NEW DELHI, DECEMBER 12:
What worked for China may not necessarily work for India. This seemed to be RBI Governor Raghuram Rajan’s advice to Prime Minister Narendra Modi on his ‘Make in India’ push.

When India pushes manufacturing exports, it will have to compete with China, and an export-led growth will not be as easy as it was for the East-Asian economies, Rajan said, adding that it may not be proper to regard ‘Make in India’ as a strategy of import substitution through tariff barriers. Rajan was addressing the Bharat Ram Memorial Seminar on ‘India’s Growth Trajectory in a Fractured World Economy: Opportunities and Challenges’, organised by FICCI here on Friday. “This strategy (import substitution) has been tried and it has not worked because it ended up reducing domestic competition, making producers inefficient, and increasing costs for consumers,” Rajan said.

Domestic demand
Stressing on ‘Make for India’, Rajan said the country should focus on domestic demand and create a unified market with a view to reducing transaction costs. “If external demand growth is likely to be muted, we have to produce for the internal market. This means we have to work on creating the strongest sustainable unified market we can, which requires a reduction in the transaction costs of buying and selling throughout the country,” he said.

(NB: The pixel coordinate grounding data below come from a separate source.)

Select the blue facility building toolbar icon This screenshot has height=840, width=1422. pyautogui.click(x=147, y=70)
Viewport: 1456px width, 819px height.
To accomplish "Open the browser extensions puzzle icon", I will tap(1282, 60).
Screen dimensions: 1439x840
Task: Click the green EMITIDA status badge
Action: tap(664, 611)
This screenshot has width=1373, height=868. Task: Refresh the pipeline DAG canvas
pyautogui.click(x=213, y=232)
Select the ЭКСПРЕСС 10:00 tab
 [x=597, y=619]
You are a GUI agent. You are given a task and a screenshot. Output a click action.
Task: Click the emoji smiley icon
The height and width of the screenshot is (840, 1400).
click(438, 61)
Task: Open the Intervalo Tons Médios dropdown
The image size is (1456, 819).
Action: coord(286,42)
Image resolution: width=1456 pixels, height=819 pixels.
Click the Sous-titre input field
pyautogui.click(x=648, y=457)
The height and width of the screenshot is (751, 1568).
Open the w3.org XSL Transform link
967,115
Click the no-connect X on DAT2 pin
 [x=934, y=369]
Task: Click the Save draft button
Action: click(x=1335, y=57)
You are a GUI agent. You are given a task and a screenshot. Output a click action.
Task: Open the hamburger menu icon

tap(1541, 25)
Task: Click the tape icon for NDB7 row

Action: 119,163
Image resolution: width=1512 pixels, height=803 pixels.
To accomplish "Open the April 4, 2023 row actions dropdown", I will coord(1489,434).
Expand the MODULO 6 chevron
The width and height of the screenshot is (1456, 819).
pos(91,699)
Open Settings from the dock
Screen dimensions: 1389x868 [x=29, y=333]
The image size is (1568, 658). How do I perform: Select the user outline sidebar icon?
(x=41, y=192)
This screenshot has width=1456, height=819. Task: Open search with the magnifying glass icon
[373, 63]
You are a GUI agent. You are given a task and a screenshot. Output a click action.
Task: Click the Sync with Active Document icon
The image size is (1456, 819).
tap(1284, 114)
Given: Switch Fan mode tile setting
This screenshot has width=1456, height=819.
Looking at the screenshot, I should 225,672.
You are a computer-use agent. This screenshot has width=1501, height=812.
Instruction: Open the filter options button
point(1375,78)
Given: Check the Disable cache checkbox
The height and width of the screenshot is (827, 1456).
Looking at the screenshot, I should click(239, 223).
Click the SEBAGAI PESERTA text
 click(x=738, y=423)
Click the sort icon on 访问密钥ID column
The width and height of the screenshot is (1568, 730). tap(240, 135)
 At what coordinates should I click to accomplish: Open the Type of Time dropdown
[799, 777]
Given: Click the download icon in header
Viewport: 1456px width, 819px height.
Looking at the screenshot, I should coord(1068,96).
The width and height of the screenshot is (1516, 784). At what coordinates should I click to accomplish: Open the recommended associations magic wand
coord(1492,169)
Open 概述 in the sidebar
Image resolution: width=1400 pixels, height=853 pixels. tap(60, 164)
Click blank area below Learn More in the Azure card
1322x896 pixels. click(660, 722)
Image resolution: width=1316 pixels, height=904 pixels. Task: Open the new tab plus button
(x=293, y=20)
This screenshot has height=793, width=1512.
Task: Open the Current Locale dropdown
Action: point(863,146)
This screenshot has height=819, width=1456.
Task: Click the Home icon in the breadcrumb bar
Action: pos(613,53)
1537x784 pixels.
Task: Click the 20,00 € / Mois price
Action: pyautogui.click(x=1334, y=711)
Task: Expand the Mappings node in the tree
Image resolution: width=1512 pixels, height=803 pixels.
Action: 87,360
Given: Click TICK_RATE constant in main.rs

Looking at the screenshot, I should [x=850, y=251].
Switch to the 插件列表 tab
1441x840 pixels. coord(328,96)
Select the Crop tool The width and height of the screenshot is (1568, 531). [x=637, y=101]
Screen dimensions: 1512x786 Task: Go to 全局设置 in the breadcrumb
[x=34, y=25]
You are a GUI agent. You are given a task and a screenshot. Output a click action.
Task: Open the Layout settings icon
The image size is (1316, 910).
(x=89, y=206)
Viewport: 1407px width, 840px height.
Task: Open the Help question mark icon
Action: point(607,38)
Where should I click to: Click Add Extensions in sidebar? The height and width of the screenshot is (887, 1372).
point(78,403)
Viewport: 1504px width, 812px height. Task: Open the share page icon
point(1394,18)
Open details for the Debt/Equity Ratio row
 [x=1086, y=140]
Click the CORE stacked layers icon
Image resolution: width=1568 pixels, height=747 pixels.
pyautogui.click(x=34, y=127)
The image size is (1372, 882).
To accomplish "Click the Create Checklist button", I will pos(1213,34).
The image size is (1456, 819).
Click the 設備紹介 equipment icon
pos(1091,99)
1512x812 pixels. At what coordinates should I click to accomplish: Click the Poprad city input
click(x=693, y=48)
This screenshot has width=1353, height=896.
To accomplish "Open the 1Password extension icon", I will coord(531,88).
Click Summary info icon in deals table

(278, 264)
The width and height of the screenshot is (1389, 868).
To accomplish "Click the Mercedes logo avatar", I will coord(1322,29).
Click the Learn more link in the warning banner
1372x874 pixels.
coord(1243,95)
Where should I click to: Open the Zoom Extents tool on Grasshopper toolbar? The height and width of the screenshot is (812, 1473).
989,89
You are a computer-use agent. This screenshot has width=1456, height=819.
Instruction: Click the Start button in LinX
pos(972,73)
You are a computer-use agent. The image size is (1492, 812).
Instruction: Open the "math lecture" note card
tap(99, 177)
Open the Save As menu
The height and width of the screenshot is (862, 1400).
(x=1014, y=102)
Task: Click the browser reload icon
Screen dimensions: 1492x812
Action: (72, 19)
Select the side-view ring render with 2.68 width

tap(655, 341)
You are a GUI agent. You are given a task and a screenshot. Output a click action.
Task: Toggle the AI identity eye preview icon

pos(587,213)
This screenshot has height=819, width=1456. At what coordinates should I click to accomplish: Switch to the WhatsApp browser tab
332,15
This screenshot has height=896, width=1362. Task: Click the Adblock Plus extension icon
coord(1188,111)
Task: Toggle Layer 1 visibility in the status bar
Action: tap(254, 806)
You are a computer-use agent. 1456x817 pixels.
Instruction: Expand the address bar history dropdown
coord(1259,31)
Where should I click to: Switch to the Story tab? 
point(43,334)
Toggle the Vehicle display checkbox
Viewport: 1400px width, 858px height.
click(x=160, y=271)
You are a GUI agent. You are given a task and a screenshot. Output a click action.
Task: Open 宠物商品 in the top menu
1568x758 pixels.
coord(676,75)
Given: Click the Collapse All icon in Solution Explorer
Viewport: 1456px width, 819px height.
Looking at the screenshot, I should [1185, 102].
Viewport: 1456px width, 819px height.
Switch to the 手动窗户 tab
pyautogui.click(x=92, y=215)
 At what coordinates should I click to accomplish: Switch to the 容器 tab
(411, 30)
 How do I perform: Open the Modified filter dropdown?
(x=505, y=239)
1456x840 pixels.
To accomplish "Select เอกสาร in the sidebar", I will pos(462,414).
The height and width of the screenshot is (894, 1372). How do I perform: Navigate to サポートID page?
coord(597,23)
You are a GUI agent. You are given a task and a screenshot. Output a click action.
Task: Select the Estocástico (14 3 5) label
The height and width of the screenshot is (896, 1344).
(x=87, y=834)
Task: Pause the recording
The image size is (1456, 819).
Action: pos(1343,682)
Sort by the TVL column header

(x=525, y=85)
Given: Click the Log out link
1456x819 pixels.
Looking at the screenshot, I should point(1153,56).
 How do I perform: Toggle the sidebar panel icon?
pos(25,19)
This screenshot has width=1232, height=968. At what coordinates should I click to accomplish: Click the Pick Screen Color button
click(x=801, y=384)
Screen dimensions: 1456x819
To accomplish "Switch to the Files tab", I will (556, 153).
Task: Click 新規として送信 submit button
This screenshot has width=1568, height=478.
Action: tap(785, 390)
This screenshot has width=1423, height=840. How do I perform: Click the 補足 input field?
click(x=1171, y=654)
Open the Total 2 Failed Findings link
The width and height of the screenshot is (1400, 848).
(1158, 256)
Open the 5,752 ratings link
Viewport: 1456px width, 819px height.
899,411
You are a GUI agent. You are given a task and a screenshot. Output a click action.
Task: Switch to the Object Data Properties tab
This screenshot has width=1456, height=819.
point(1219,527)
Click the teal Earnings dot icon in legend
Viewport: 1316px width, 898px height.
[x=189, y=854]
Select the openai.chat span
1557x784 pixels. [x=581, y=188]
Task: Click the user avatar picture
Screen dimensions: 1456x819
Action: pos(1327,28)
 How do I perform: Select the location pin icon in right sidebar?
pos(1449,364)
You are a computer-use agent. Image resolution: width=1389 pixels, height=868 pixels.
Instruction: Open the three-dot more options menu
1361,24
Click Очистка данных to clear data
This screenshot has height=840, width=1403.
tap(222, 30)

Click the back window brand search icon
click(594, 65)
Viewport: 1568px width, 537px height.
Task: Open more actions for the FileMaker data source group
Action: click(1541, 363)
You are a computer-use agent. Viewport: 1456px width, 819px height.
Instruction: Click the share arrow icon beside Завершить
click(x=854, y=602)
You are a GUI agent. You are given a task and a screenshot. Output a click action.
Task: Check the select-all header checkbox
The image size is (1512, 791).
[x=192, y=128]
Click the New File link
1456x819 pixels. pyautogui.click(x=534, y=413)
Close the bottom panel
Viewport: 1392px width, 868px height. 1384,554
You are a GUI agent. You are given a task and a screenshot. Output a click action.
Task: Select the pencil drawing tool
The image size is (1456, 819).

He also cautioned against picking a particular sector, such as manufacturing, for encouragement, simply because it had worked well for China. “India is different, and developing at a different time, and we should be agnostic about what will work,” he stressed.

Apart from improving physical transportation network, he said, “A well-designed GST Bill, by reducing state border taxes, will have the important consequence of creating a truly national market for goods and services.”